競争均衡とは何か
競争均衡とは、需要と供給が一致する状態です。
経済学では、次のように表します。
Qd = Qs
| 記号 | 意味 |
|---|---|
| `Qd` | 需要量、買いたい量 |
| `Qs` | 供給量、売りたい量 |
買いたい量と売りたい量が一致すると、市場では取引が成立しやすくなります。
この時の価格が、均衡価格です。
この価格では、買いたい人も売りたい人も大きく不満を持ちにくく、市場が落ち着きやすい状態になります。
均衡価格とは
均衡価格とは、需要量と供給量が一致する価格です。
需要曲線と供給曲線で考えると、2つの線が交わる点です。
需要曲線は、価格が下がるほど買いたい量が増えやすい右下がりの線です。
供給曲線は、価格が上がるほど売りたい量が増えやすい右上がりの線です。
この2つが交わるところで、買いたい量と売りたい量が一致します。
そこが均衡価格です。
ただし、現実の市場価格がいつもぴったり均衡価格にいるわけではありません。ニュース、在庫、心理、金利、規制、為替などでズレます。
でも、ズレると戻そうとする力が働きます。
価格が高すぎる場合
価格が高すぎると、供給超過が起きます。
供給超過とは、売りたい量が買いたい量より多い状態です。
例えば、次のような状態です。
| 項目 | 数量 |
|---|---|
| 売りたい量 | 100個 |
| 買いたい量 | 50個 |
この場合、商品が余ります。
売れ残りが出ると、売る側は値下げを考えます。
- 値下げ
- セール
- 在庫処分
- クーポン配布
- 生産縮小
こうした動きによって、価格は下がりやすくなります。
スーパーの閉店前セール、季節商品の在庫処分、型落ち家電の値引きは、このイメージに近いです。
価格が安すぎる場合
価格が安すぎると、超過需要が起きます。
超過需要とは、買いたい量が売りたい量より多い状態です。
例えば、次のような状態です。
| 項目 | 数量 |
|---|---|
| 買いたい量 | 100個 |
| 売りたい量 | 50個 |
この場合、商品が足りません。
品薄になると、売る側は値上げしやすくなります。
- 値上げ
- 抽選販売
- 予約制
- 入荷待ち
- 転売価格の上昇
人気ゲーム機、新型スマホ、ライブチケット、繁忙期のホテル料金などは、超過需要が起きやすい例です。
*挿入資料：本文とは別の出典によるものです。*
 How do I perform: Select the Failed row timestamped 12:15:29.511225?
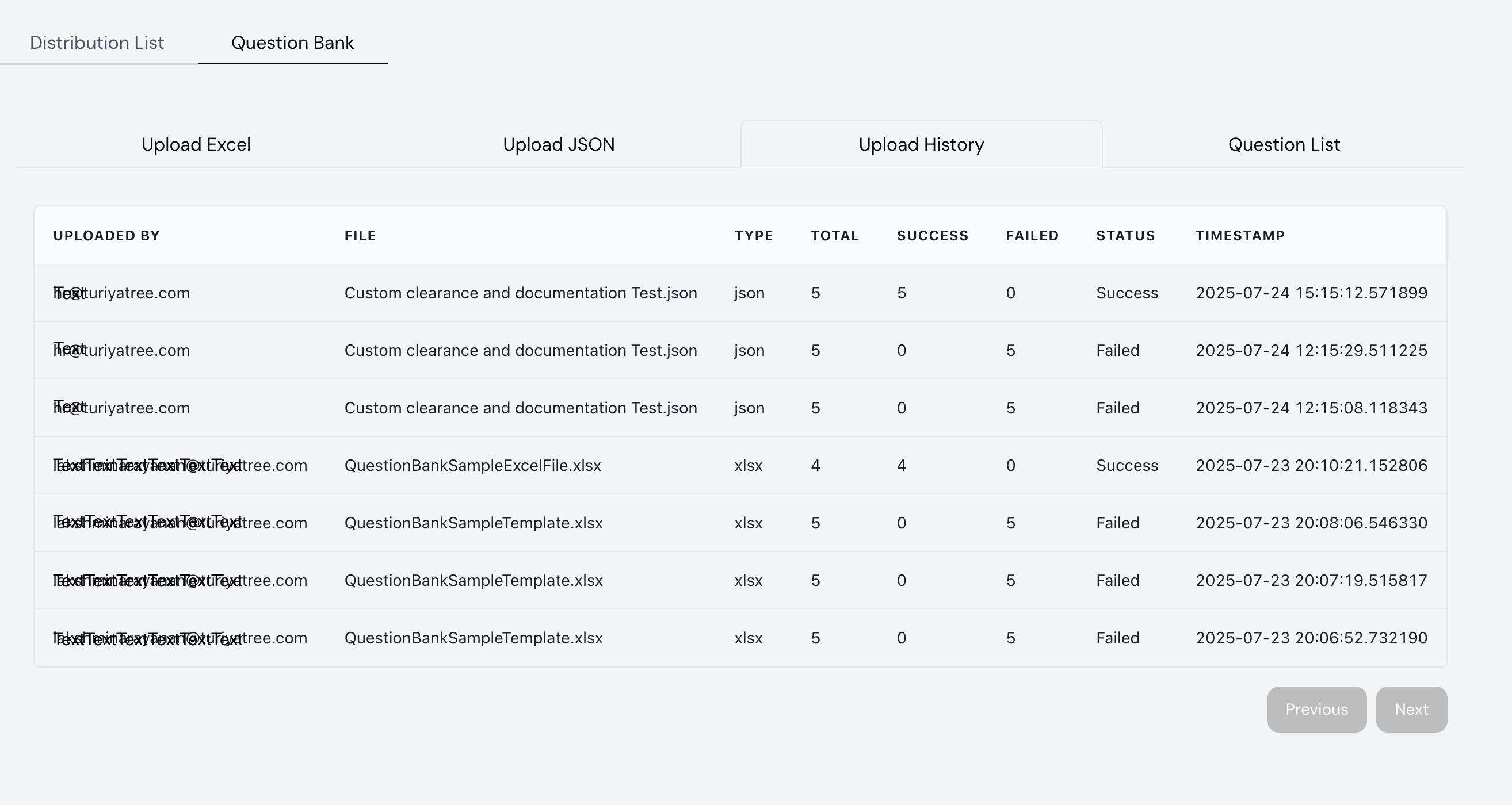(521, 350)
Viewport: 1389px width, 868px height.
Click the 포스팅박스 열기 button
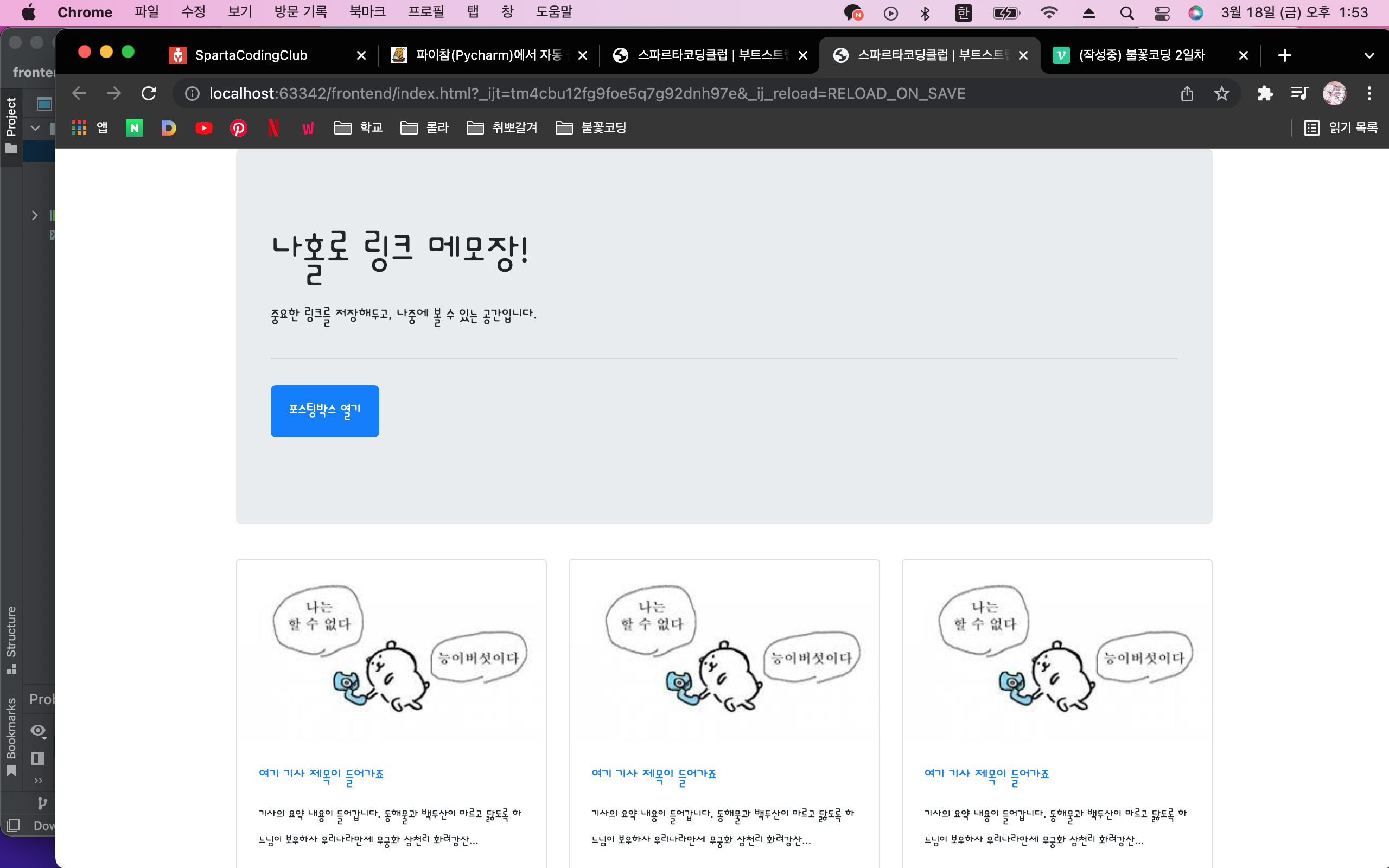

欲しい人が多いのに供給が足りなければ、価格は上がりやすくなります。
なぜ市場は均衡に近づくのか
市場では、価格がズレると参加者の行動が変わります。
高すぎれば、買う人が減ります。
売れ残りが出れば、売る側は値下げします。
安すぎれば、買いたい人が増えます。
品薄になれば、売る側は値上げします。
このように、価格が高すぎても安すぎても、需給のズレが表に出ます。
そのズレを解消する方向に価格が動くため、市場は均衡に近づきやすいと考えます。
もちろん、現実にはすぐ調整されないこともあります。
賃金、家賃、公共料金、規制価格、医療費などは、需要と供給だけではすぐに動きません。
それでも、競争均衡は「価格がなぜその水準に落ち着くのか」を考える基本の道具になります。
日常生活での例
人気ゲーム機
発売直後の人気ゲーム機は、需要が供給を上回りやすいです。
欲しい人が多く、商品数が少ない。
この状態では、抽選販売や転売価格の上昇が起きやすくなります。
その後、生産が増えて供給が追いつくと、価格は落ち着きやすくなります。
スーパーの閉店前セール
閉店前の惣菜は、供給が残っているのに買う人が少ない状態になりやすいです。
このままでは売れ残るので、店は値下げします。
価格を下げることで、買いたい人を増やして在庫を減らすわけです。
ホテル料金
連休やイベント日は、ホテル需要が増えます。
部屋数は急に増やせません。
そのため、価格は上がりやすくなります。
逆に平日や閑散期は、空室を埋めるために値下げされやすくなります。
投資市場での競争均衡
株価も、買いたい人と売りたい人のバランスで動きます。
株価が上がる時は、買いたい人が売りたい人を上回っている状態です。
株価が下がる時は、売りたい人が買いたい人を上回っている状態です。
株価が上がりやすい時
- 好決算
- 上方修正
- 増配
- 自社株買い
- テーマ化
- 外国人資金の流入
株価が下がりやすい時
- 決算失望
- 下方修正
- 利益確定売り
- 金利上昇
- 信用買い残の重さ
- 業界全体の売り
ここで大事なのは、株価は業績だけでは決まらないことです。
業績が良くても、すでに期待されすぎていれば株価が上がらないことがあります。
逆に、業績がそこまで強くなくても、売りが少なく買いが集中すれば上がることがあります。
これも需給の調整です。
完全競争市場とは
経済学では、理想的な市場として完全競争市場を考えることがあります。
完全競争市場には、次のような特徴があります。
- 売り手が多い
- 買い手が多い
- 商品がほぼ同じ
- 情報が共有されている
- 参入と退出が自由
- 特定の企業だけが価格を支配できない
このような市場では、需要と供給によって価格が決まりやすいと考えます。
ただし、現実の市場は完全競争ばかりではありません。
ブランド力、独占、規制、特許、流通網、情報格差などがあります。
だから現実を見る時は、競争均衡を基本にしつつ、どこに市場のゆがみがあるかも見ます。
初心者が誤解しやすいポイント
| 誤解 | 実際 |
|---|---|
| 価格は企業だけが決める | 市場全体の需給も影響する |
| 人気商品はずっと高い | 供給が増えれば下がることもある |
| 安いほど良い | 安すぎると品薄や品質低下が起きることもある |
| 株価は業績だけで決まる | 期待と需給も大きい |
| 均衡価格は固定される | 需要や供給が変われば均衡も動く |
均衡は、一度決まったらずっと同じというものではありません。
需要が増えれば均衡価格は上がりやすくなります。
供給が増えれば均衡価格は下がりやすくなります。
市場は常に動いています。
まとめ
競争均衡とは、需要量と供給量が一致する状態です。
ポイントは次の通りです。
- 需要量と供給量が一致する点が競争均衡
- その時の価格が均衡価格
- 価格が高すぎると供給超過になりやすい
- 価格が安すぎると超過需要になりやすい
- 市場は需給のズレを調整しながら価格を動かす
- 株価、物価、不動産、為替を見る時にも役立つ
まずは、価格を見た時にこう考えると分かりやすいです。
「買いたい量と売りたい量は釣り合っているのか」
「高すぎて余っているのか」
「安すぎて不足しているのか」
この視点があると、経済ニュースや投資の値動きが少し立体的に見えてきます。